Avec AIDES, on a voulu imaginer une réponse qui soit plus globale. En 2021, avec le soutien du Fonds de lutte contre les addictions, nous avons lancé ARPA-Chemsex, pour Accompagnement en réseau pluridisciplinaire amélioré. L’idée était de construire une offre d’accompagnement qui soit à la fois pluridisciplinaire et territorialisée, pensée à partir des besoins réels des chemsexeurs et des professionnels qui les accompagnent. Nous avons défini trois objectifs :
- modéliser un parcours de prise en charge spécifique ;
- outiller et former les professionnels, en addictologie, santé communautaire ou premier recours ;
- proposer une intervention brève et précoce pour réduire le faible recours aux structures par les chemsexeurs isolés
Pour cela, nous avons mis en place des binômes associant une structure d’addictologie et un acteur de santé communautaire à Aix-Marseille, Bordeaux, Lyon, Montpellier, Paris. Ce maillage local permettait d’associer santé sexuelle, réduction des risques liés aux drogues et orientation vers les soins et autosupport, tout en laissant aux équipes une grande marge d’action.
Quelles sont les particularités de ce projet ? Et quels résultats en tirez-vous ?
Ce qui a vraiment fait la force du projet, c’est qu’il reposait sur des dynamiques locales fortes et sur la coconstruction avec les chemsexeurs eux-mêmes. Chaque site a développé ses propres actions en fonction des besoins identifiés dans leurs territoires.
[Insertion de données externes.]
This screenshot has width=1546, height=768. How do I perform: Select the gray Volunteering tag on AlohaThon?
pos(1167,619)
Ça a donné des choses très diverses : groupes d’autosupport, ateliers d’écriture, de yoga, test d’auto-évaluation, interventions en milieux festifs ou queer, vidéos de sensibilisation, « cartes à taper », boîtes de réduction des risques pour les médecins généralistes, etc.
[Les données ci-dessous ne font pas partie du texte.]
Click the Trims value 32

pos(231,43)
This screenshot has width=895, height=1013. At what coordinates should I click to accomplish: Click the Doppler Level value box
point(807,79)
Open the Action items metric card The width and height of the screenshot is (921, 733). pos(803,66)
On a aussi conçu des outils communs à l’échelle nationale, notamment un guide (Aller vers les chemsexeurs) coécrit avec les sites, ou encore un séminaire d’échange de pratiques. C’est le seul projet sur le chemsex de cette ampleur en France à ce jour.
L’évaluation externe, menée par Planète Publique, est très claire : les objectifs ont été atteints. Le projet a renforcé les dynamiques collaboratives et la complémentarité entre structures. Il a aussi permis une montée en compétences des équipes, avec une vraie culture commune autour de l’accompagnement des chemsexeurs.
Ce qui a été particulièrement salué, c’est la capacité d’innovation permise par la souplesse du projet. Et la reconnaissance est venue jusque dans l’hémicycle : le ministre de la Santé a cité ARPA-Chemsex en exemple à l’Assemblée nationale en avril dernier, parlant d’« expérimentation très prometteuse », et valorisant notre approche transversale et populationnelle.
Et maintenant ? Quelle suite est envisagée ?
Le projet ARPA-Chemsex a prouvé qu’en donnant des marges de manœuvre aux équipes locales, elles savaient construire des réponses efficaces et adaptées. Mais les besoins sont encore là, et la pratique du chemsex n’a pas reculé.
L’évaluation souligne que les résultats observés sont encore jeunes : il faut poursuivre l’accompagnement des dynamiques locales, continuer à soutenir les professionnels, renforcer les liens avec les acteurs du territoire — médecins généralistes, santé mentale, santé communautaire, addictologie.
Il y a aussi des pistes à approfondir : la prise en charge précoce, la RDR 2.0, comment aborder la question du consentement, ou encore les chemsexeurs isolés des soins.
C’est pour cela que nous avons déposé un nouveau projet auprès du Fonds de lutte contre les addictions, avec l’ensemble des sites pilotes. Tous sont volontaires pour continuer. Nous voulons aussi renforcer nos liens avec les agences régionales de santé et les réseaux locaux.
Comme l’a dit le ministre : « son déploiement et sa promotion pourraient faire partie de la politique nationale de la nouvelle feuille de route de la santé sexuelle ». On est prêts à y contribuer.